An Infamous Exorcist Ripoff Is Getting A Sequel Almost 50 Years Later

One of the most notorious Exorcist ripoffs is getting a sequel nearly half a century later.

By Tyler Pisapia | Updated

This article is more than 2 years old

beyond the door the exorcist

Beyond the Door, a 1975 movie that’s been widely accused of ripping off The Exorcist, is getting a sequel set 30 years after its controversial original. 

Like The Exorcist, Beyond the Door tells the story of a young woman who turns to science and then religion to help with a demonic possession. The film, which came out roughly one year after the critically acclaimed Exorcist, focused on a woman who realized she was pregnant with a demon baby. Like Regan, the protagonist from The Exorcist, she begins to experience symptoms of demonic possession, ultimately learning that an old lover had become a Satanist and orchestrated the situation so that she would give birth to the antichrist. 

According to The Hollywood Reporter, Beyond the Door: Embryo will be set 30 years after the original with actress Juliet Mills reprising her role as Jessica Barret. The plot will find her daughter, one of the twins born in the first movie, pregnant and questioning whether her child was also fathered by the devil. The movie, which also brings back the original’s director, Ovidio G. Assonitis, will seemingly ignore the two sequels Beyond the Door II (aka Shock) and Beyond the Door III, which had little connective tissue to the first anyway.  

beyond the door embryo

Beyond the Door was a box office hit at the time, albeit a critical failure, grossing $40 million. That isn’t surprising as The Exorcist made the viewing public at the time hungry for more stories of demonic possession, creating a worldwide fear that brought the devil out of conceptual religious imagery and into the real world as a boogeyman who was out to getcha’! Many films in which demons and the devil were the main antagonists rode the wave of popularity set forth by The Exorcist, but Beyond the Door was a different animal altogether.

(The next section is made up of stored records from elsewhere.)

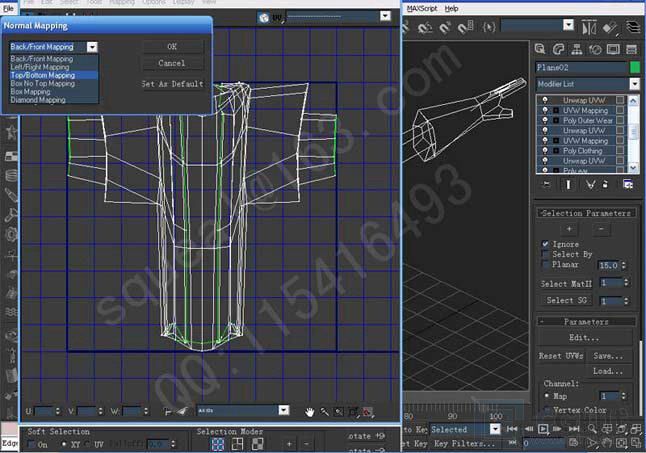The image size is (646, 453).
Task: Open the MAXScript menu
Action: coord(423,7)
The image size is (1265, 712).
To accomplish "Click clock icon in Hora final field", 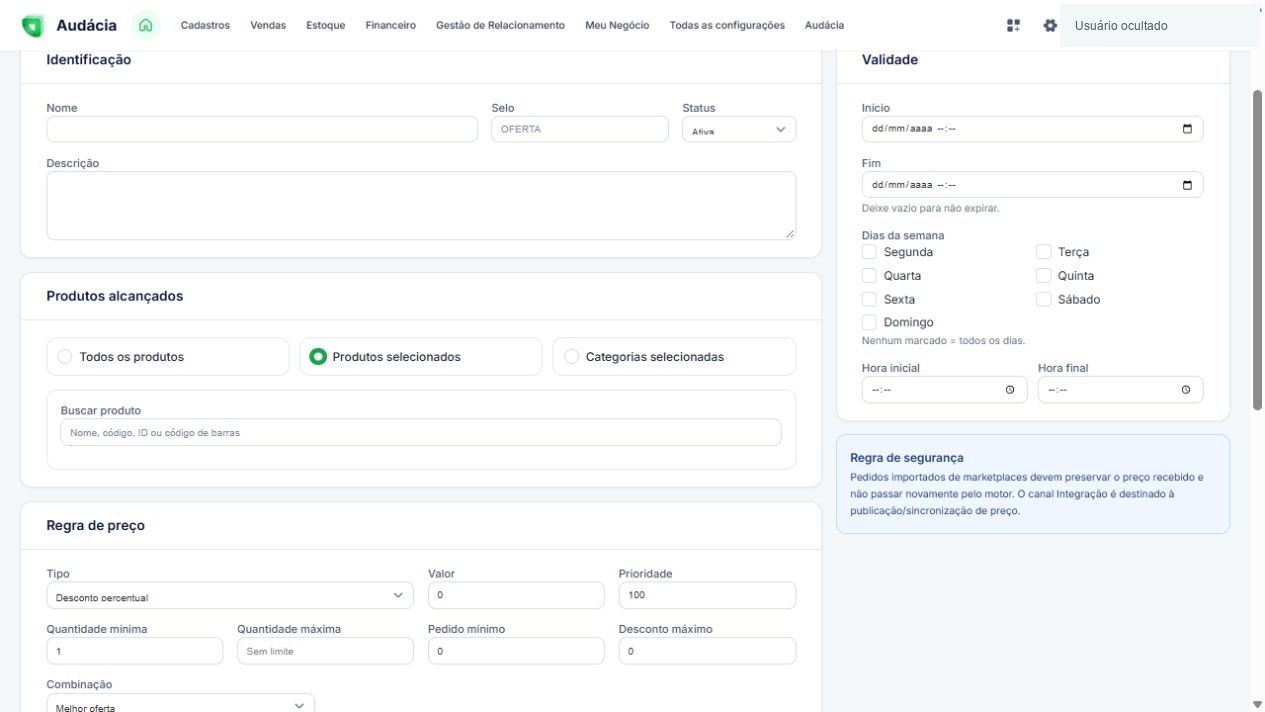I will (1186, 390).
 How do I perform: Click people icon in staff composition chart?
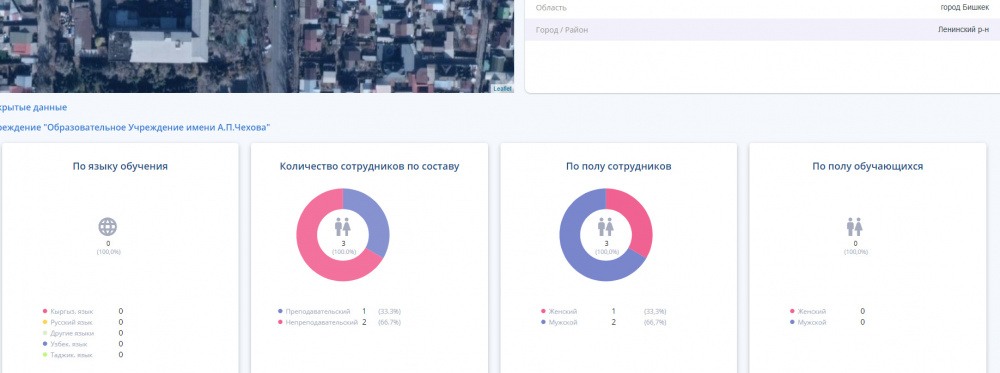(342, 226)
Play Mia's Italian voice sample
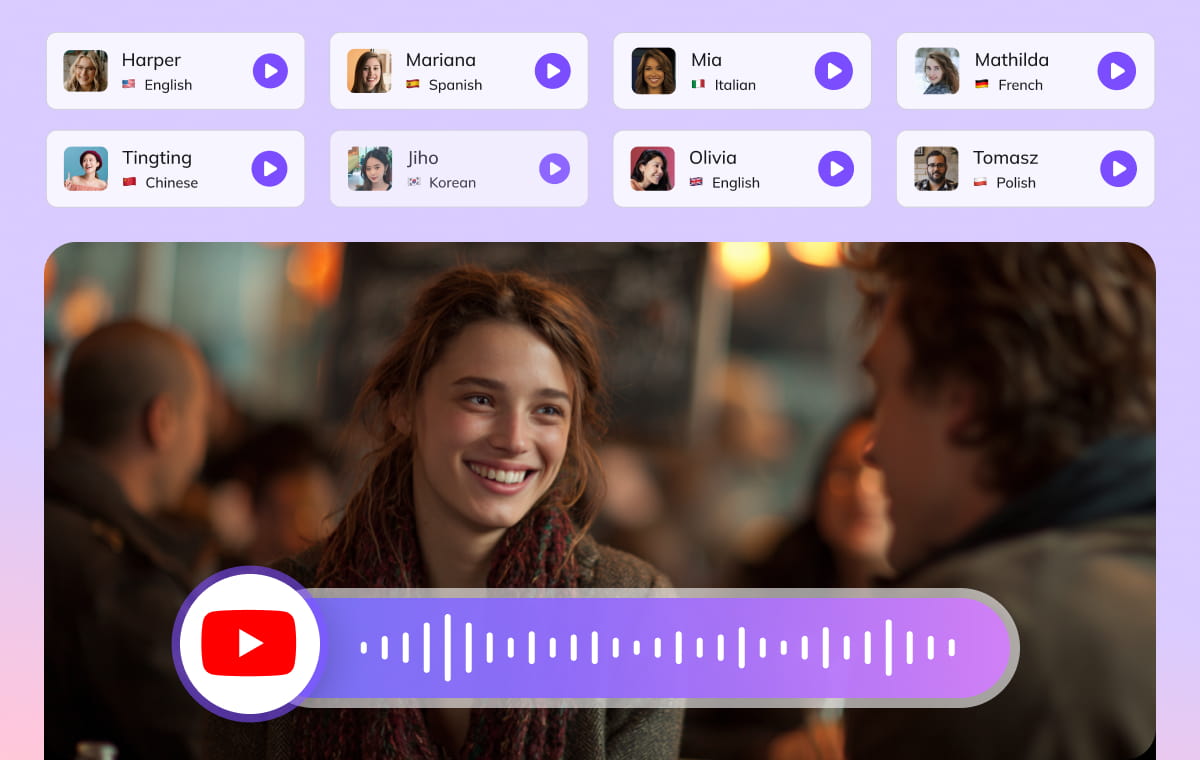The width and height of the screenshot is (1200, 760). point(834,70)
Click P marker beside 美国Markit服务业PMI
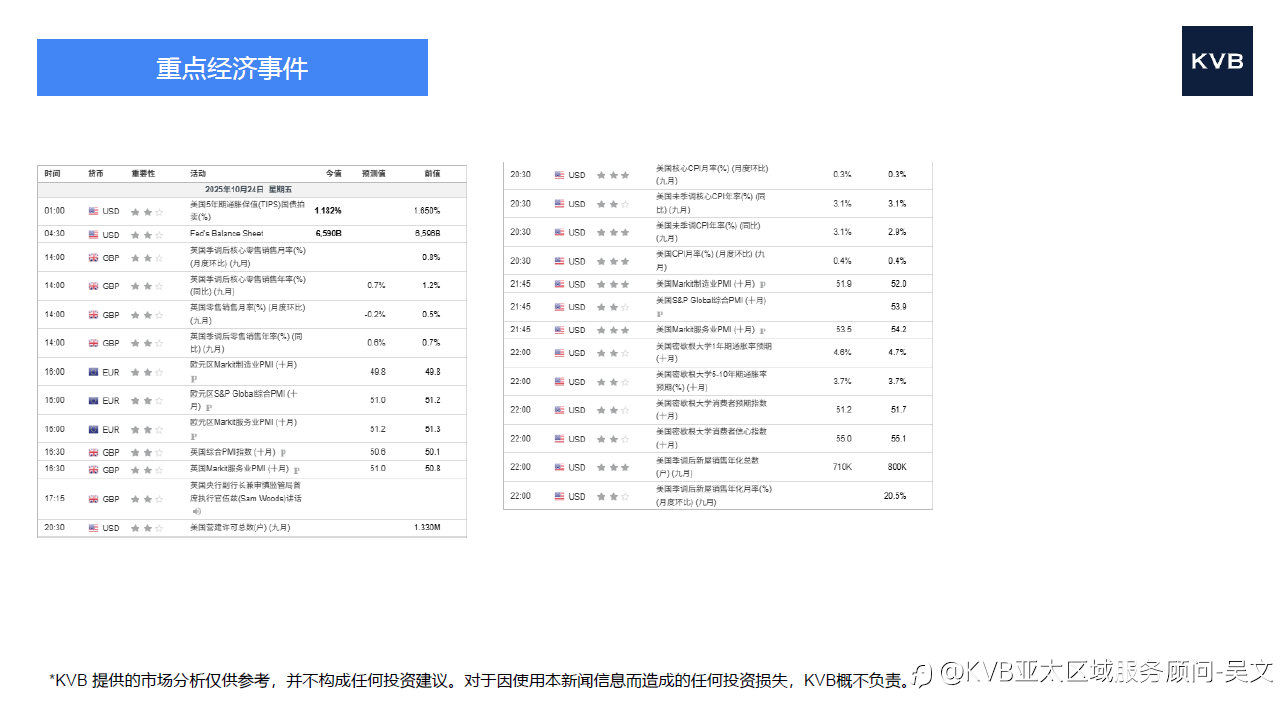Image resolution: width=1287 pixels, height=717 pixels. (763, 330)
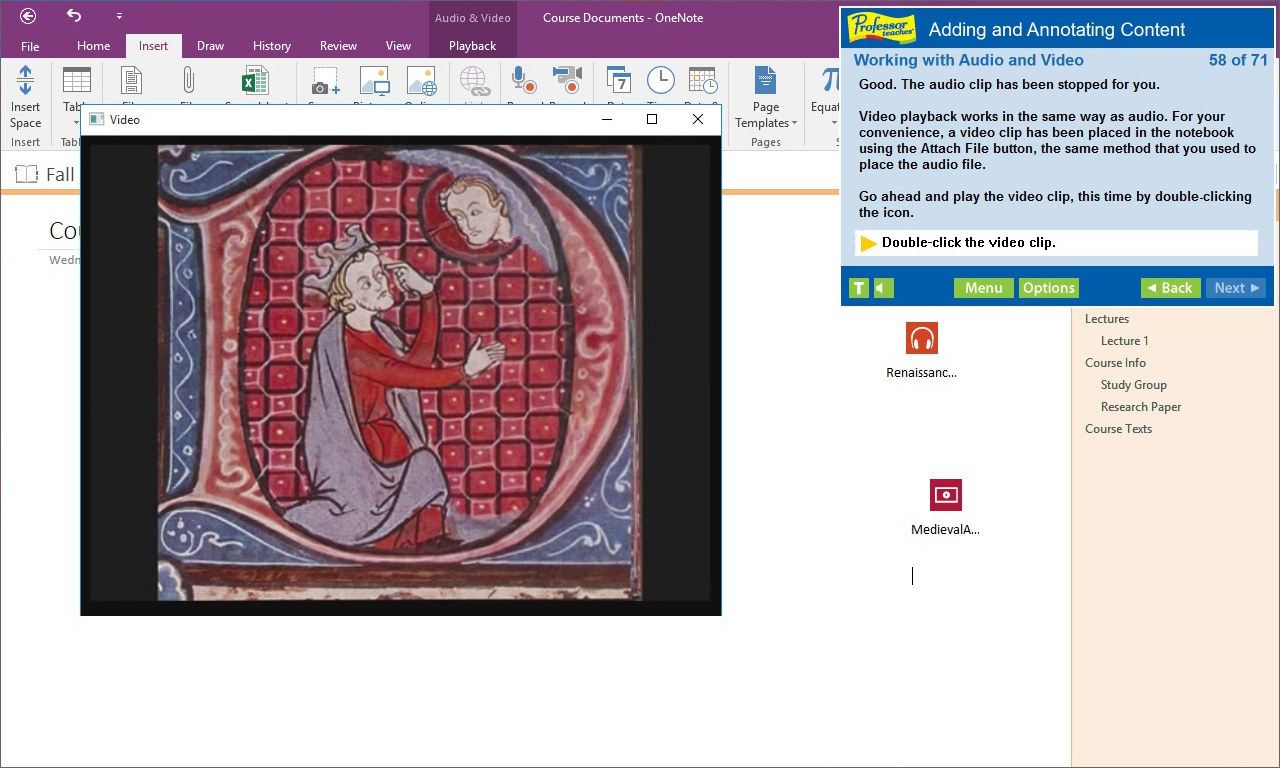Screen dimensions: 1280x768
Task: Select the Record Video tool
Action: tap(568, 80)
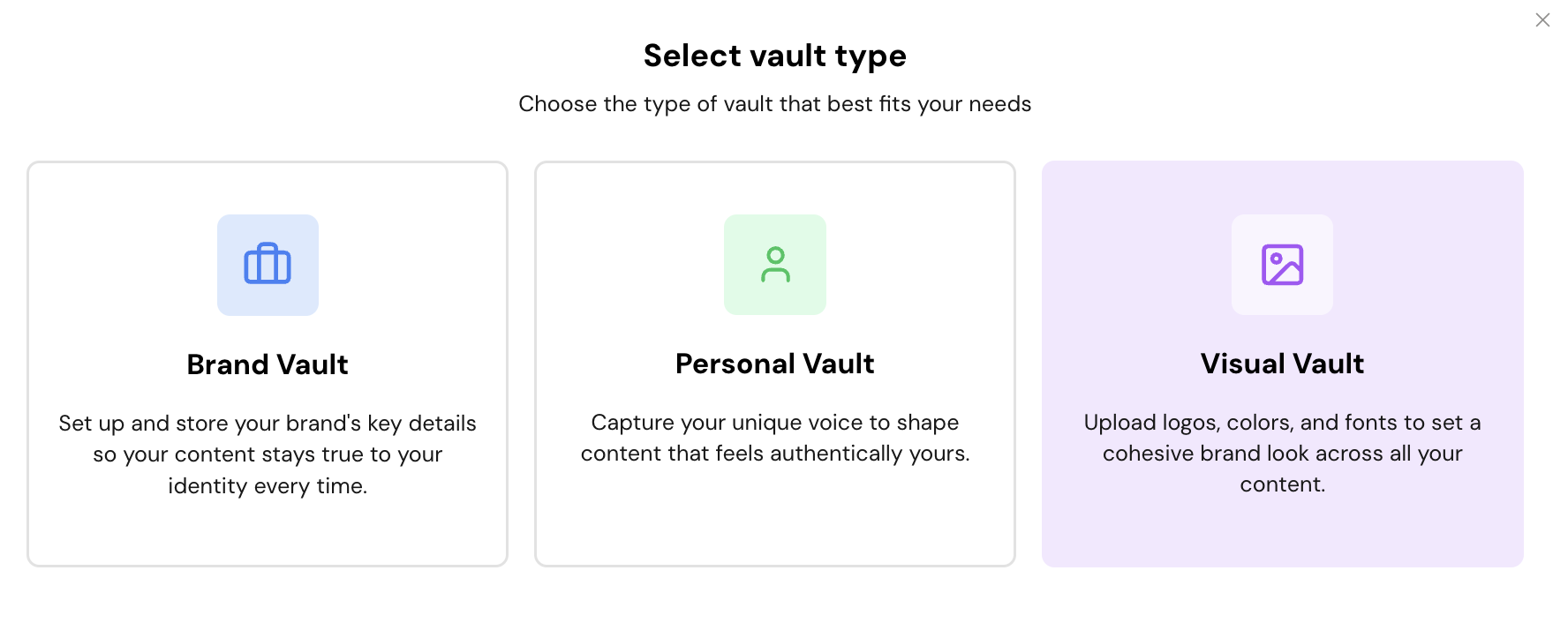The image size is (1568, 623).
Task: Close the vault type dialog
Action: [1542, 20]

Its viewers were tasked with asking themselves whether Beyond the Door was following a playbook for real-life demonic possession, or just taking the best bits of The Exorcist and shamelessly ripping it off like a lower-shelf cereal brand. From a legal standpoint, Warner Bros. fell on the latter side, filing a lawsuit against Beyond the Door in 1975. 

According to a summary of a US District Court for the Central District of California filing done by JUSTIA, the studio was reasonable in its complaint. It was willing to acknowledge that a story about a woman experiencing possession and turning to science followed by religion while being sequestered in a bedroom is fair game for anyone. However, it noted that the similarities in the visual language and effects used in Beyond the Door were blatantly plucked from The Exorcist. For example, the possessed in Beyond the Door levitates on her back, projectile vomits, exhibits a low voice tone believed to be that of the devil and employs poltergeist activity like flying furniture. However, the most blatant ripoff acknowledged in the lawsuit was the possessed woman spinning her head 360 degrees around, which, let’s face it, has never once been referred to by horror fans as “the Beyond the Door move.” 

beyond the door blu ray

The lawsuit was settled out of court, but Beyond the Door continues to have life to this day, with production on the next movie expected to begin next year.